Return each entry exactly, with none missing.
DATA SECTION Block Start
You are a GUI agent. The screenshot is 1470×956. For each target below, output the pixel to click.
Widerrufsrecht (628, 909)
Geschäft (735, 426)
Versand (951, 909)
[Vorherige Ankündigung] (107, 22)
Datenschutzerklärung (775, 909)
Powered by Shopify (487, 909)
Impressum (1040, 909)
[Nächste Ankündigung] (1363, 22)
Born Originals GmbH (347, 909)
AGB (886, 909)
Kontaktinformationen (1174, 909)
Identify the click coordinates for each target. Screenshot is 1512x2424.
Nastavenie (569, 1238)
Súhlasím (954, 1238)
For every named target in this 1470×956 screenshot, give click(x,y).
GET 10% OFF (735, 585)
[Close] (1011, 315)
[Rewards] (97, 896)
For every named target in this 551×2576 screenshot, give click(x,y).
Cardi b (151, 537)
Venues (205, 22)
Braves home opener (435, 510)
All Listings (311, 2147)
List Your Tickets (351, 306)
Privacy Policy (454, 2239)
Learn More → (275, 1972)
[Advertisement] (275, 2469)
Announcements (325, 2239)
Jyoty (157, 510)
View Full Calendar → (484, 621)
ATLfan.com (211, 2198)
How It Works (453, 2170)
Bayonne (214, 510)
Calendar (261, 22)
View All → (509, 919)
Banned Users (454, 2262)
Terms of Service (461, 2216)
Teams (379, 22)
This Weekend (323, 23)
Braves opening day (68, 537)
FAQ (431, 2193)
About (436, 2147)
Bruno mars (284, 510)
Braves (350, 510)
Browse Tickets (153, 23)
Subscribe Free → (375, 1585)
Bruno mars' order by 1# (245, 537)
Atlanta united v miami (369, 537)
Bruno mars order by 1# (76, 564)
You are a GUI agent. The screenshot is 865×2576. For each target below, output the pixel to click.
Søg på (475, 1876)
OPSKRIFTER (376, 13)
DATA SECTION Block End
### RESULT FOR THIS EXERCISE
You are a GUI agent. The screenshot is 1470×956. For each target below, output the pixel to click.
Widerrufsrecht (628, 909)
Geschäft (735, 426)
Versand (951, 909)
[Vorherige Ankündigung] (107, 22)
Datenschutzerklärung (775, 909)
Powered by Shopify (487, 909)
Impressum (1040, 909)
[Nächste Ankündigung] (1363, 22)
Born Originals GmbH (347, 909)
AGB (886, 909)
Kontaktinformationen (1174, 909)
Identify the click coordinates for each target. Screenshot is 1512x2424.
Nastavenie (569, 1238)
Súhlasím (954, 1238)
For every named target in this 1470×956 screenshot, give click(x,y).
GET 10% OFF (735, 585)
[Close] (1011, 315)
[Rewards] (97, 896)
For every named target in this 551×2576 screenshot, give click(x,y).
Cardi b (151, 537)
Venues (205, 22)
Braves home opener (435, 510)
All Listings (311, 2147)
List Your Tickets (351, 306)
Privacy Policy (454, 2239)
Learn More → (275, 1972)
[Advertisement] (275, 2469)
Announcements (325, 2239)
Jyoty (157, 510)
View Full Calendar → (484, 621)
ATLfan.com (211, 2198)
How It Works (453, 2170)
Bayonne (214, 510)
Calendar (261, 22)
View All → (509, 919)
Banned Users (454, 2262)
Terms of Service (461, 2216)
Teams (379, 22)
This Weekend (323, 23)
Braves opening day (68, 537)
FAQ (431, 2193)
About (436, 2147)
Bruno mars (284, 510)
Braves (350, 510)
Browse Tickets (153, 23)
Subscribe Free → (375, 1585)
Bruno mars' order by 1# (245, 537)
Atlanta united v miami (369, 537)
Bruno mars order by 1# (76, 564)
You are a GUI agent. The screenshot is 865×2576. For each target below, output the pixel to click.
Søg på (475, 1876)
OPSKRIFTER (376, 13)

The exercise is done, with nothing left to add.